■ How to complete this task
Within the entries that follow, report how many lines contain the word "minimum", giving the number by itself.

■ Data listing
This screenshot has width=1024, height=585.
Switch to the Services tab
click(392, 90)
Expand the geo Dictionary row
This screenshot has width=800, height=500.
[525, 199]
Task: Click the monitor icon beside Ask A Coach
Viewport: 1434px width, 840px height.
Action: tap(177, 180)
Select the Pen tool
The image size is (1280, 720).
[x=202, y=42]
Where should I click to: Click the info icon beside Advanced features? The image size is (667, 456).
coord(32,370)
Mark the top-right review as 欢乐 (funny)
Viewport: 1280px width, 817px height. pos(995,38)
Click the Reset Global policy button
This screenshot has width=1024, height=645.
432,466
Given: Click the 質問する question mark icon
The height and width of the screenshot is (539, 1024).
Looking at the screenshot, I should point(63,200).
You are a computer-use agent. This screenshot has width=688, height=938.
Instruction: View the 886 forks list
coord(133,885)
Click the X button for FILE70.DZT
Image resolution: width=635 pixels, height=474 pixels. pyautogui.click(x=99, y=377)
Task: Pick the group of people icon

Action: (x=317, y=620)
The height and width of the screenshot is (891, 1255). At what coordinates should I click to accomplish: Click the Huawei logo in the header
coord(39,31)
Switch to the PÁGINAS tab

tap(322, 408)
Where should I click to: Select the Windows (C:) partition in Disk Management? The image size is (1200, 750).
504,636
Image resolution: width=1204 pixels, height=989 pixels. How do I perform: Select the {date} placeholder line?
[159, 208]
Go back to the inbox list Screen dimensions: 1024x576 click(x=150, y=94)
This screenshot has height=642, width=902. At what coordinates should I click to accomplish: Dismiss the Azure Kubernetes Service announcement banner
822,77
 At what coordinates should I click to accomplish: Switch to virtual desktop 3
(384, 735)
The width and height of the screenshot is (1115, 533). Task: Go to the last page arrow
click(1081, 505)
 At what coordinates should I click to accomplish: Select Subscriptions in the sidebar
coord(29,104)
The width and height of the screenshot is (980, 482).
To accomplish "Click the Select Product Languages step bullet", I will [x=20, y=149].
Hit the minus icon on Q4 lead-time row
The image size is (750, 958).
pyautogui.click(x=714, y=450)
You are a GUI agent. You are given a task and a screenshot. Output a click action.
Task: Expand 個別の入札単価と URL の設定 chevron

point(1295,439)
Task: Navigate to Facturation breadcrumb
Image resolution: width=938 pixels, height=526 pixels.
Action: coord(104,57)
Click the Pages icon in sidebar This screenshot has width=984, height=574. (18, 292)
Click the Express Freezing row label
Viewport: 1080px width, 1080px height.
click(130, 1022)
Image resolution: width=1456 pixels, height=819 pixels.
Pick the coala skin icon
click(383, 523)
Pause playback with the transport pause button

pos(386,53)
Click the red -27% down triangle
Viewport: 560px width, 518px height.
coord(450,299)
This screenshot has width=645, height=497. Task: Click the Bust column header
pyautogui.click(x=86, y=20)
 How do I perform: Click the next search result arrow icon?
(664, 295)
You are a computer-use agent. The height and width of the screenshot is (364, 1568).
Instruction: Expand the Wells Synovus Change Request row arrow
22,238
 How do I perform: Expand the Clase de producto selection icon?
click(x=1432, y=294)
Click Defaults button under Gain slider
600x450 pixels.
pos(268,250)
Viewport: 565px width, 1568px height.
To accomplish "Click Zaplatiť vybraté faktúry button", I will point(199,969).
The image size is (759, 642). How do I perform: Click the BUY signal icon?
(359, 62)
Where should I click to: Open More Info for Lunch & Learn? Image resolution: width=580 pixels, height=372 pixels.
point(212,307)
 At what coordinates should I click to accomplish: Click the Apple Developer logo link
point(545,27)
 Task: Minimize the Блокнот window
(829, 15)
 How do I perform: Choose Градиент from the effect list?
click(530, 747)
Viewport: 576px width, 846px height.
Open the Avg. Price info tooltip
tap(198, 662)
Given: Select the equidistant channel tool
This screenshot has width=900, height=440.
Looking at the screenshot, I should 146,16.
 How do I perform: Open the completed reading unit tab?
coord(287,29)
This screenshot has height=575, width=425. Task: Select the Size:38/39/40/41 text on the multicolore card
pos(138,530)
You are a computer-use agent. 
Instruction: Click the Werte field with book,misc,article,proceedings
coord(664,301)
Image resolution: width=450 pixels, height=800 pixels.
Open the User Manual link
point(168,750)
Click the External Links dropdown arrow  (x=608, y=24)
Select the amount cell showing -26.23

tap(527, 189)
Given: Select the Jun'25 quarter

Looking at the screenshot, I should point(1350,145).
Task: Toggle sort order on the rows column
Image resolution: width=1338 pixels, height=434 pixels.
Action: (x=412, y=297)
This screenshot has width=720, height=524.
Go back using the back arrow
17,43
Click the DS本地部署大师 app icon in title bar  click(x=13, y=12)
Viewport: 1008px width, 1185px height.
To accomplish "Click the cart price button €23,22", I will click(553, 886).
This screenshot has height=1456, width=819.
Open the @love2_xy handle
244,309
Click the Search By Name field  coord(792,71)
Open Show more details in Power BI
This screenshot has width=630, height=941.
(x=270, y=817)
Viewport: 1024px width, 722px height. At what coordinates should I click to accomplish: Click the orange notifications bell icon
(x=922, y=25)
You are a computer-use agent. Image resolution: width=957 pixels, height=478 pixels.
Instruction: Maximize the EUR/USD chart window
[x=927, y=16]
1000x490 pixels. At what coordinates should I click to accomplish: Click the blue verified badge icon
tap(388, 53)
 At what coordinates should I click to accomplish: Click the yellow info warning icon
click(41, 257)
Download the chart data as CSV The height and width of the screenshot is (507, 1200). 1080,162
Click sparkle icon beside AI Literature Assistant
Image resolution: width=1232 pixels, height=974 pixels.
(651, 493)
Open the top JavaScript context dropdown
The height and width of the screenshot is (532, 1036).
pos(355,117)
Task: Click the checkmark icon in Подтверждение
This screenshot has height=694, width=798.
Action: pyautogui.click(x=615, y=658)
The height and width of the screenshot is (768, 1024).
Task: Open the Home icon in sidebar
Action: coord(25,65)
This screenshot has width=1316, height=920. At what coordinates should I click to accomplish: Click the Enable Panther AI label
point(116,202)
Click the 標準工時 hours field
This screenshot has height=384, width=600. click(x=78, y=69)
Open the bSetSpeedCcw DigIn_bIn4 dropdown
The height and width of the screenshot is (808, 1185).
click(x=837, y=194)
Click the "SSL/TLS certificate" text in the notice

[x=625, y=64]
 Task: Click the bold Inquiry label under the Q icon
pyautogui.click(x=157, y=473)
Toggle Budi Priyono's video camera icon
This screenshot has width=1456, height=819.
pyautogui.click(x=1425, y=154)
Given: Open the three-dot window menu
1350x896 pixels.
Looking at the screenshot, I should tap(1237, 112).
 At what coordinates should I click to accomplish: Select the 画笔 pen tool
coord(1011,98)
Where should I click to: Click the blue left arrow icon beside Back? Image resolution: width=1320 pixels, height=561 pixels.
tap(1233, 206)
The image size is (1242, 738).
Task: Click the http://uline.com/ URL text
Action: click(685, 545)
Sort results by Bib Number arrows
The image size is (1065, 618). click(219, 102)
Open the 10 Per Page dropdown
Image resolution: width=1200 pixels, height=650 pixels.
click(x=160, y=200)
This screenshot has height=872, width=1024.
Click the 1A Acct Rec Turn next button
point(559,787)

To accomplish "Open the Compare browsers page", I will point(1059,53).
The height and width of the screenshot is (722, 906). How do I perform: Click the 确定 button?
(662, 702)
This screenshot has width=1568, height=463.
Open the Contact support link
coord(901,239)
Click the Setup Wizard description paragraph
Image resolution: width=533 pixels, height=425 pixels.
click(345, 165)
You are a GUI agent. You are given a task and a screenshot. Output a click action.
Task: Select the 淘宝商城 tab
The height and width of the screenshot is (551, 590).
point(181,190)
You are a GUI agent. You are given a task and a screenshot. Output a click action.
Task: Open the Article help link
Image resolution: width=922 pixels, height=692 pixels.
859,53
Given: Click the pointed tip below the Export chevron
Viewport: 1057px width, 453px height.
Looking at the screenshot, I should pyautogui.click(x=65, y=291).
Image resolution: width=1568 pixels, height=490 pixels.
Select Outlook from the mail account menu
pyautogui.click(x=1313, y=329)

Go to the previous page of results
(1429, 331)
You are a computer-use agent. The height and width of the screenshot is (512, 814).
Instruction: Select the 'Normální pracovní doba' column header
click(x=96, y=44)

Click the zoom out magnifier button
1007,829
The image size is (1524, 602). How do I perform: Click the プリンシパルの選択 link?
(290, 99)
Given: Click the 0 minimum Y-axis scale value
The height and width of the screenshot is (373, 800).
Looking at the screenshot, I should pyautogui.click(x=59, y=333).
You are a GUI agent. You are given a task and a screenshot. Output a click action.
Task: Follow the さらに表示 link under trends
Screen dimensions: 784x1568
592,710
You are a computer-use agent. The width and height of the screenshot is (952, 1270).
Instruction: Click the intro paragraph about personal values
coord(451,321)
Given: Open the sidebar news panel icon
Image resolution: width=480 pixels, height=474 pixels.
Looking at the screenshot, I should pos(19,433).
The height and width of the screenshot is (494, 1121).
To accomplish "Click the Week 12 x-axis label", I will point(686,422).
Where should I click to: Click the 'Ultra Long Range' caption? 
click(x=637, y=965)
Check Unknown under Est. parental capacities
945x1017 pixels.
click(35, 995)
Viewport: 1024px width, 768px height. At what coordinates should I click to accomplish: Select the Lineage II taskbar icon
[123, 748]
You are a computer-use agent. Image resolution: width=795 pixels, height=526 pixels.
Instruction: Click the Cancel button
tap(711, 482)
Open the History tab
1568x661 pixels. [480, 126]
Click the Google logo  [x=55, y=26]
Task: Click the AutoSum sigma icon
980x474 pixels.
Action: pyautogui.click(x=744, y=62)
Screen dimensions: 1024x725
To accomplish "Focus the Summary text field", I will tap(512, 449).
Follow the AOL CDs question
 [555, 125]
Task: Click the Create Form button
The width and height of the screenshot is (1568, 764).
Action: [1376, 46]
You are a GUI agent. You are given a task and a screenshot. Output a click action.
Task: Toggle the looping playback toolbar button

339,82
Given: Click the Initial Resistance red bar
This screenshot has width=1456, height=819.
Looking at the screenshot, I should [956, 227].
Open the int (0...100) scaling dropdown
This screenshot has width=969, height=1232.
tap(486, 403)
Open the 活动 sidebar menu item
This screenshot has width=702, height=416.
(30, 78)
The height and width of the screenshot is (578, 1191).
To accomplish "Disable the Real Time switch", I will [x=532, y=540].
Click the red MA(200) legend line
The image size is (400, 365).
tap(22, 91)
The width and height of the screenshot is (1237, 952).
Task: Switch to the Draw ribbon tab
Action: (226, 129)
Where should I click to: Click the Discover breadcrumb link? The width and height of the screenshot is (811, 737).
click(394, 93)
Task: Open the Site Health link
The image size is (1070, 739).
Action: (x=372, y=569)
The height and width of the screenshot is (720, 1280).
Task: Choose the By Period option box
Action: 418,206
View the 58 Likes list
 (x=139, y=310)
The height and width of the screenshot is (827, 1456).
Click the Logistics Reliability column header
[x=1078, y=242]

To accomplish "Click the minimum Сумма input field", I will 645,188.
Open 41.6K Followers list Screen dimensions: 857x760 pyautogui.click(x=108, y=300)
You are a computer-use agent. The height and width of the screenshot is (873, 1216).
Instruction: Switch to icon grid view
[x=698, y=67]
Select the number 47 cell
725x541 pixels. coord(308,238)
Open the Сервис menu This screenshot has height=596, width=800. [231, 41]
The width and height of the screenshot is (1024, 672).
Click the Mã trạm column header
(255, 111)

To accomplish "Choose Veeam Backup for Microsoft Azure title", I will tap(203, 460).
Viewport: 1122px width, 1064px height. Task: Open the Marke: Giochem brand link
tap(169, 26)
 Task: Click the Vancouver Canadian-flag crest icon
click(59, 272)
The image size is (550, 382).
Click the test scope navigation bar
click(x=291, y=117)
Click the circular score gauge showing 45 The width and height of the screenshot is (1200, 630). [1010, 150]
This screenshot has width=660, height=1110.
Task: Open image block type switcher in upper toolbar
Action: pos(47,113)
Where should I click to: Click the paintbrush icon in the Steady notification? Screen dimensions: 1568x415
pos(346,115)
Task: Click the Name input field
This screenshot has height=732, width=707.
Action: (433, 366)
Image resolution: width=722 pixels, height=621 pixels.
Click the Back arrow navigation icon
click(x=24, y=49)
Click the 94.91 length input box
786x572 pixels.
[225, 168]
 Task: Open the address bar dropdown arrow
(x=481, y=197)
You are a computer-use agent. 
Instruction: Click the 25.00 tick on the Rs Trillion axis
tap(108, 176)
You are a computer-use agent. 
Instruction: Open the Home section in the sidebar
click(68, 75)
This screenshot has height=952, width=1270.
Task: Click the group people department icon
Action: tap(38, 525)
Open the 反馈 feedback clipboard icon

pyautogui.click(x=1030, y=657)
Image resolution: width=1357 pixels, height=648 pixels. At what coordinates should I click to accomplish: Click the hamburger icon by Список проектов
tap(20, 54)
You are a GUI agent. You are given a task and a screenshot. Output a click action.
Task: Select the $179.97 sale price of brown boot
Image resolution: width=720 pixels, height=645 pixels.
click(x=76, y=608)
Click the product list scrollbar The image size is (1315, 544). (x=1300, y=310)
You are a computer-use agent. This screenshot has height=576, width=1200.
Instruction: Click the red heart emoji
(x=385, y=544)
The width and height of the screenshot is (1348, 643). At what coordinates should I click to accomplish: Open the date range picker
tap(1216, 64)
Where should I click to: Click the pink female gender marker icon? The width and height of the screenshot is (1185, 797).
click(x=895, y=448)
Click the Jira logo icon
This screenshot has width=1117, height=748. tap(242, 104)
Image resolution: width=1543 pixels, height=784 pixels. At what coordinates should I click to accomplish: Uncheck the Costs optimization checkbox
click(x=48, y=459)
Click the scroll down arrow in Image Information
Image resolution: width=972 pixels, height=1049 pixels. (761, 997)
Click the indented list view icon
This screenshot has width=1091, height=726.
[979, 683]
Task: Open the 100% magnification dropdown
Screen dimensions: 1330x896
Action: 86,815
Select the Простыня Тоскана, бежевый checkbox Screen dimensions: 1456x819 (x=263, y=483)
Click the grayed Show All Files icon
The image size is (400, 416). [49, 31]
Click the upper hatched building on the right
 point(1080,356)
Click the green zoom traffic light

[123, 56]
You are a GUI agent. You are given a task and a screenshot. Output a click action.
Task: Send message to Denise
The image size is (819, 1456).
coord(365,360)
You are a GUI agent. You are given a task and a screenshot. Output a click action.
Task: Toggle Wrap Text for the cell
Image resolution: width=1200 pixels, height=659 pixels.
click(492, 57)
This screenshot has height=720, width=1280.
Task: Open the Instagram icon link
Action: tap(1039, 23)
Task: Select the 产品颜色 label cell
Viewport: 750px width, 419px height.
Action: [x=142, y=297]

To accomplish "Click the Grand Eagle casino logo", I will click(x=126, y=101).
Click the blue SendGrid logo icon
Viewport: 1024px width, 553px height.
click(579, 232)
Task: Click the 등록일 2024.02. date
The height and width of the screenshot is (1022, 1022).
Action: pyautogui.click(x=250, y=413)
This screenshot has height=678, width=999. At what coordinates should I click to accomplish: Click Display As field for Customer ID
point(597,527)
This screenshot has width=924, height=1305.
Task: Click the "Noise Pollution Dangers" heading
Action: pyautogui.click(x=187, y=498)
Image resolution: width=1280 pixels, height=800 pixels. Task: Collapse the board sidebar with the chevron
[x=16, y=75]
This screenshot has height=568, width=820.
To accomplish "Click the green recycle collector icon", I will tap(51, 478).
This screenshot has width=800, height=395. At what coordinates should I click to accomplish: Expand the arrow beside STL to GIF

■ Answer to this task
2